AVAILABLE DATA.
[Start of Attachment]

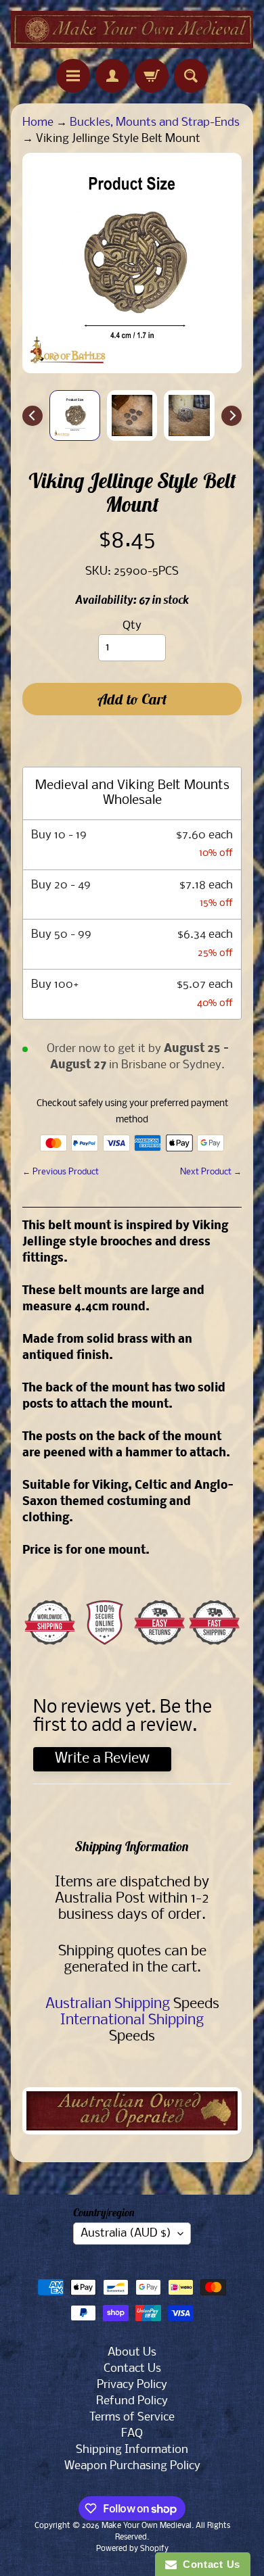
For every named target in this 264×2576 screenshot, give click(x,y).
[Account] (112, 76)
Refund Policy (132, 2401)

[End of Attachment]
[Start of Attachment]

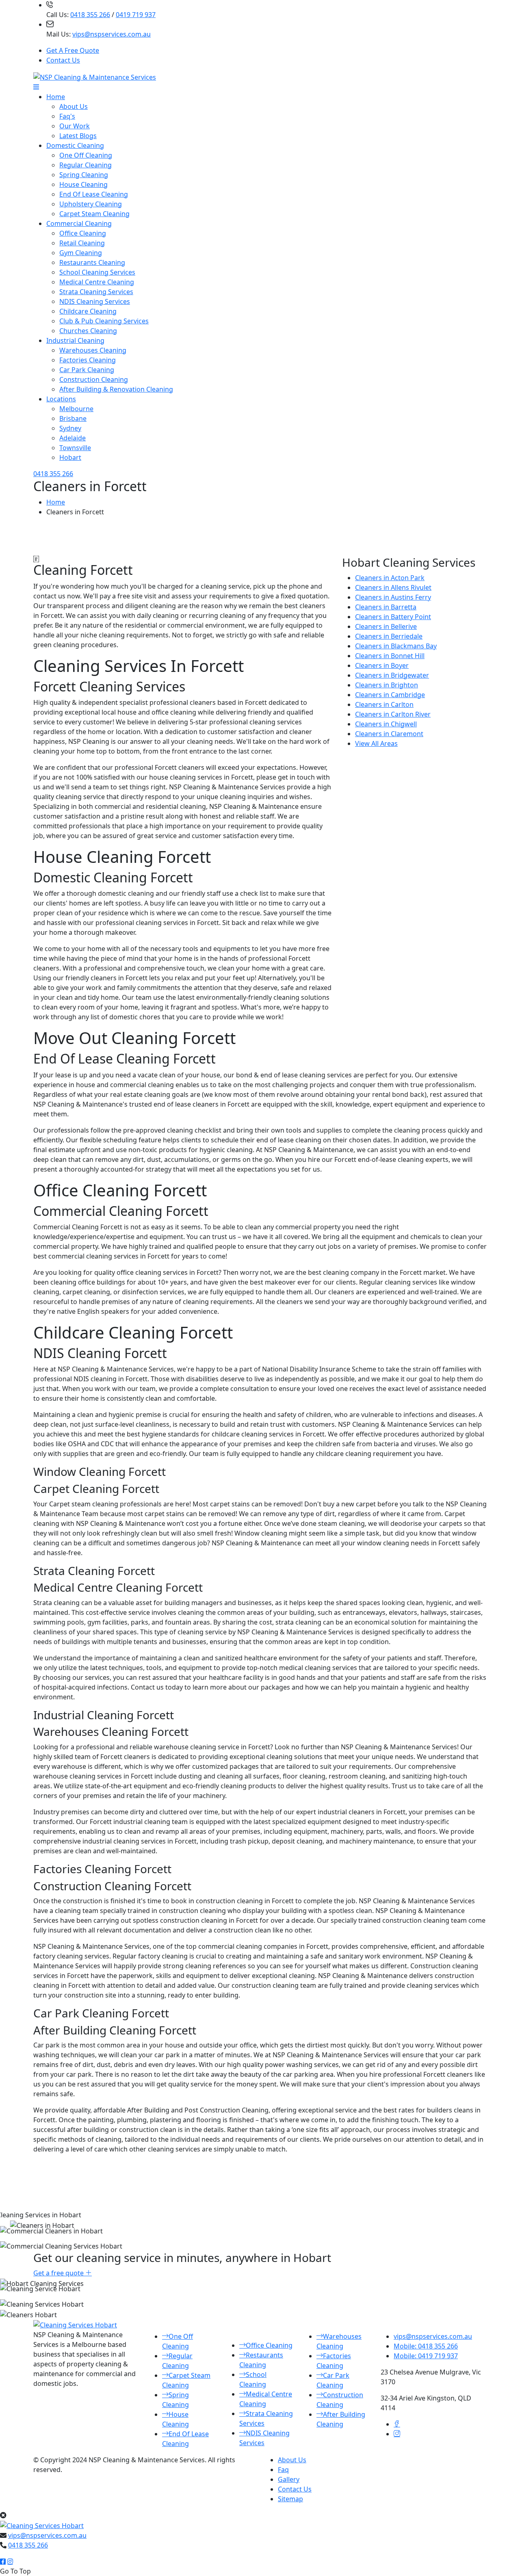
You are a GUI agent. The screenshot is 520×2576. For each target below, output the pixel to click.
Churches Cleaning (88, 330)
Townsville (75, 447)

[End of Attachment]

EXERCISE BRIEF. Look for the word "screenshot" in every line of the listing and copy the lines that have it.

THE ANSWER.
For every named target in this 264×2576 screenshot, give click(x,y).
You are a GUI agent. The screenshot is 520×2576. For each target below, output the pixel to click.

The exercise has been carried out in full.